INFORMATION PROVIDED -

__________________________________________________

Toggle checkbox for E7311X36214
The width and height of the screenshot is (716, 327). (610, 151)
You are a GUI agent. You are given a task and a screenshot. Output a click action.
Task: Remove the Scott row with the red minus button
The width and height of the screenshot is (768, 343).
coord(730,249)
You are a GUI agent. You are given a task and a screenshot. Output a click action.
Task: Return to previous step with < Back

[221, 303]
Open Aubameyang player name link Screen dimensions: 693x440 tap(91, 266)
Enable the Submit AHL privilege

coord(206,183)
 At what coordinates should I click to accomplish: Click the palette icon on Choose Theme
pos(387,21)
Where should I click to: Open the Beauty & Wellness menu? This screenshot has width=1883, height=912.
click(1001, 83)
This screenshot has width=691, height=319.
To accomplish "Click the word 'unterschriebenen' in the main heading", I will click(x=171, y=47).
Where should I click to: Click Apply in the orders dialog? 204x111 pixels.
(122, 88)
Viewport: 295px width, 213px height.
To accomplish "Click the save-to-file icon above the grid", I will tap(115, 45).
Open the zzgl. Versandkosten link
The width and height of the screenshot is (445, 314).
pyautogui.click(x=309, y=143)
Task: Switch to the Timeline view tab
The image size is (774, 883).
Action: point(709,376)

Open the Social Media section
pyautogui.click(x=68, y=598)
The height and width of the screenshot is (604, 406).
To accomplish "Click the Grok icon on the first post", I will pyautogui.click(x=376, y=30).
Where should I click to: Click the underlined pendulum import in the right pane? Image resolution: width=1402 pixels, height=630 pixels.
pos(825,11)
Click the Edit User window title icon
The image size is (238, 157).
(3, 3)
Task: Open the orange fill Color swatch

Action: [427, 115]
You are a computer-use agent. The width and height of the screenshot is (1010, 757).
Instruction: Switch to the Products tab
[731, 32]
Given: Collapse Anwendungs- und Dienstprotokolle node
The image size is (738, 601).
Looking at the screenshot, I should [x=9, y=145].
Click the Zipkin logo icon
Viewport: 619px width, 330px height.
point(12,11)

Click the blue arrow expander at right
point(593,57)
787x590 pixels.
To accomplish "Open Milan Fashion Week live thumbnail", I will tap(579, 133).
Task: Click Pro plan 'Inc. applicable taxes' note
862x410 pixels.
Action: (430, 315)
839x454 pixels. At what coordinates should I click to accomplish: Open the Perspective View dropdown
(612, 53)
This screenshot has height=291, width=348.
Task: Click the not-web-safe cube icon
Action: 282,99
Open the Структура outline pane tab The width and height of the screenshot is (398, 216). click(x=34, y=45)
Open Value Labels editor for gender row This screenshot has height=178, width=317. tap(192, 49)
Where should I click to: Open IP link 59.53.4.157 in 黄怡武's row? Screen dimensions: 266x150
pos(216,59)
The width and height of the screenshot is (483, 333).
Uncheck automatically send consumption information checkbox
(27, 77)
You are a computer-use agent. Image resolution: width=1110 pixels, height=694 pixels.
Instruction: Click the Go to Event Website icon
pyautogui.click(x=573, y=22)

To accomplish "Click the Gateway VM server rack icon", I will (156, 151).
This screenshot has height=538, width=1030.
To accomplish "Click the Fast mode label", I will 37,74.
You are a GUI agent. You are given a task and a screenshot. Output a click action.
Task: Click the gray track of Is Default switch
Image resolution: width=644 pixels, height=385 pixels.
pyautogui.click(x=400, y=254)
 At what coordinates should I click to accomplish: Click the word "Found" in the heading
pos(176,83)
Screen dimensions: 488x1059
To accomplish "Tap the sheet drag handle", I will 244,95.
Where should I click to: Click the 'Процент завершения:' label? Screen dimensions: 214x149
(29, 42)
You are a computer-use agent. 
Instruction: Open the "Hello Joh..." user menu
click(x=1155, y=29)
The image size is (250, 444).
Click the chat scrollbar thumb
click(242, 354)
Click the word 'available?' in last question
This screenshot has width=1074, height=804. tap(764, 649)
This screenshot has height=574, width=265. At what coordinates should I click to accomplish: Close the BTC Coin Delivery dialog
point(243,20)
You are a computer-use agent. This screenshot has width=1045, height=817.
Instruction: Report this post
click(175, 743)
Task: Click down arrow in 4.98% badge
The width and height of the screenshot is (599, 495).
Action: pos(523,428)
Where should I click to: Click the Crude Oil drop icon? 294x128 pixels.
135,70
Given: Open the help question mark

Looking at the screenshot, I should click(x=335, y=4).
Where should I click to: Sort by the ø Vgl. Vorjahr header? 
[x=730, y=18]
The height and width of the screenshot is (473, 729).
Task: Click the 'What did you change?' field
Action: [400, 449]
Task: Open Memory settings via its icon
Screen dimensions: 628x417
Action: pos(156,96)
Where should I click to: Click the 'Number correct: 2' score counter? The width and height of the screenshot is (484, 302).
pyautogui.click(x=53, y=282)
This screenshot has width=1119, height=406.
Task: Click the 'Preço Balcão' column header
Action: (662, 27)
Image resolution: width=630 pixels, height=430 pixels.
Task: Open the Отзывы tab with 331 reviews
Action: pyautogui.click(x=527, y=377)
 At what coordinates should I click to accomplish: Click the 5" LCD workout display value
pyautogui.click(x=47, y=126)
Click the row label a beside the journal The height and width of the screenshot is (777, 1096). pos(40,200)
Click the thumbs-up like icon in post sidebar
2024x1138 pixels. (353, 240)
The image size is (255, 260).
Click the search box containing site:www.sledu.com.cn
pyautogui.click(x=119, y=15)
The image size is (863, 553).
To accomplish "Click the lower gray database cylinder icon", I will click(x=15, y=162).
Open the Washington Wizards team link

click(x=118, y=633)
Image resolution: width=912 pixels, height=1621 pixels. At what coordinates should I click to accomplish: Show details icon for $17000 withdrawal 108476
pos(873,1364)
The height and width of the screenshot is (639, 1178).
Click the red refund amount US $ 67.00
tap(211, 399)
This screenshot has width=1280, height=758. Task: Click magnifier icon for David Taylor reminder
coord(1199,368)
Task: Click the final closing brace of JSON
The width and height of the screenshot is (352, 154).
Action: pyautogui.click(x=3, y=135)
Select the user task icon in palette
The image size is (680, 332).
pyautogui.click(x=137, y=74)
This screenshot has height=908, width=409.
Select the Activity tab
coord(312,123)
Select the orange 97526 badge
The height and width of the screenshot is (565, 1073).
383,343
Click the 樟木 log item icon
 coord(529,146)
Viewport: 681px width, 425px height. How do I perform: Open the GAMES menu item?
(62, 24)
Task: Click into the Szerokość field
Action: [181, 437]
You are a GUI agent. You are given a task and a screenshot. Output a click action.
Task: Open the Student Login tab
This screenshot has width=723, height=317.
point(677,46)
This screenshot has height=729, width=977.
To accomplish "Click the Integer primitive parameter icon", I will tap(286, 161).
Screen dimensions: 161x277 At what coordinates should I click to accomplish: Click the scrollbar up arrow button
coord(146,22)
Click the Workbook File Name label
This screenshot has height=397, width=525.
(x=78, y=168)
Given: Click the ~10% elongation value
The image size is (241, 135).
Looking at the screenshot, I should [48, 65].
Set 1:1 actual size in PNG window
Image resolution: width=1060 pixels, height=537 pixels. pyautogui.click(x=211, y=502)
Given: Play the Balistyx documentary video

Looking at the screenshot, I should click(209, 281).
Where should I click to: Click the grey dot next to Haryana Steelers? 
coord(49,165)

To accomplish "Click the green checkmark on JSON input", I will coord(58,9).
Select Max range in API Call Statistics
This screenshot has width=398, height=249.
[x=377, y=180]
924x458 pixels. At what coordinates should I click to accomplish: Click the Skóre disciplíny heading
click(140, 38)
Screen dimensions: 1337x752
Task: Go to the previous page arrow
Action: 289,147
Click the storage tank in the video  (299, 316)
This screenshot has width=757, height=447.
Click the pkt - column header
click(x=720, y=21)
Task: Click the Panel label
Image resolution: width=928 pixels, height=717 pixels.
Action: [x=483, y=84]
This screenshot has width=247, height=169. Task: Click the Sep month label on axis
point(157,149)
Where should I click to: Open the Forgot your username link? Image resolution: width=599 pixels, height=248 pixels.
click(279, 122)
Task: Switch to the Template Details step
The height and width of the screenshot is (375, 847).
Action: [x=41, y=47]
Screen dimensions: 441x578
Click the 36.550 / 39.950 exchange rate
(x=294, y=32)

__________________________________________________

WHAT THE EXERCISE ASKS - Count the lines in the material containing the string "badge", and state the number with nothing added.

SOLVED PROBLEM - 2